There were 55 households, out of which 38.2% had children under the age of 18 living with them, 49.1% were married couples living together, 7.3% had a female householder with no husband present, and 41.8% were non-families. 40.0% of all households were made up of individuals, and 27.3% had someone living alone who was 65 years of age or older. The average household size was 2.60 and the average family size was 3.53.

In the town the population was spread out, with 37.1% under the age of 18, 3.5% from 18 to 24, 28.0% from 25 to 44, 13.3% from 45 to 64, and 18.2% who were 65 years of age or older. The median age was 34 years. For every 100 females, there were 76.5 males. For every 100 females age 18 and over, there were 73.1 males.

The median income for a household in the town was $25,795, and the median income for a family was $27,500. Males had a median income of $29,375 versus $13,750 for females. The per capita income for the town was $16,365. 19.1% of the population and 14.7% of families were below the poverty line. Out of the total population, 25.7% of those under the age of 18 and 11.4% of those 65 and older were living below the poverty line.

==Transportation==
Amtrak’s Southwest Chief, which operates between Los Angeles and Chicago, passes through the town on BNSF tracks, but makes no stop. The nearest station is located in La Plata, 49 mi to the southwest.

==Education==
It is in the Scotland County R-I School District.

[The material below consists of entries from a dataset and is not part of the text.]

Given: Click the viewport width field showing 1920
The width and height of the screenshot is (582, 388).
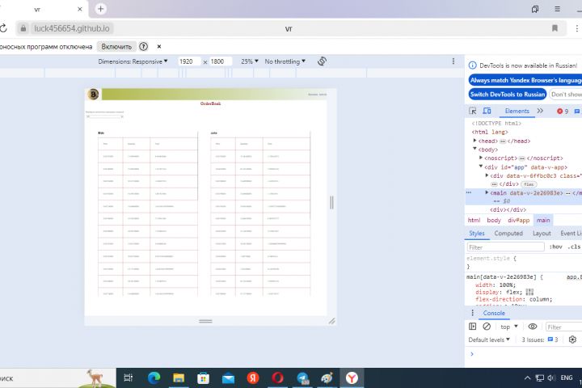Looking at the screenshot, I should click(x=189, y=61).
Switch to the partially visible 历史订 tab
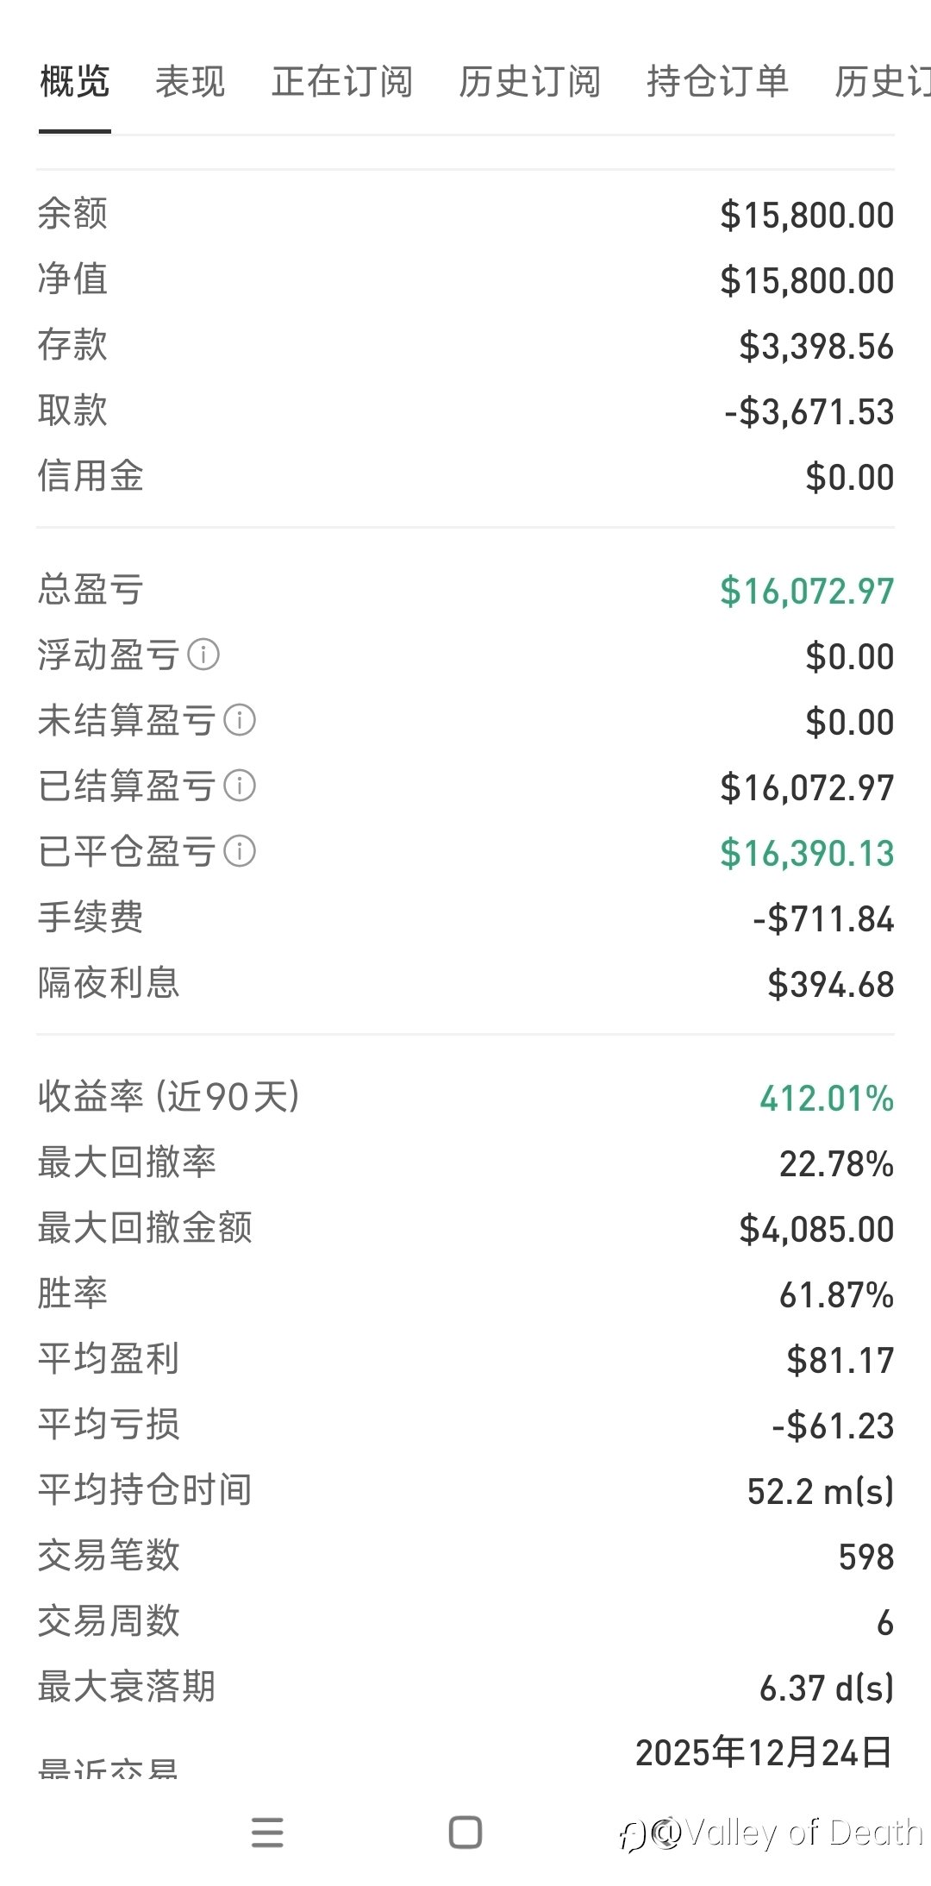The width and height of the screenshot is (931, 1886). pos(881,82)
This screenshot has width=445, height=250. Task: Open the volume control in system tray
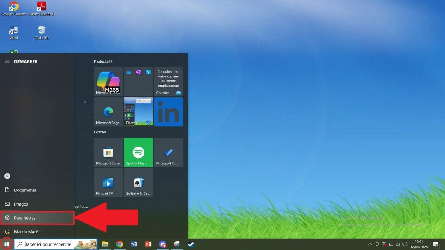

Previously it was in an elementary school district, Gorin R-III School District. The Gorin district closed on July 1, 2015 and consolidated into the Scotland County R-1 district.

==Notable people==
- Ella Ewing Known as "The Missouri Giantess"; world's tallest woman in her era and lived in the Gorin area until her death in 1913.
- Sedona Schnebly (1877 - 1950)- The City of Sedona, Arizona was named after her.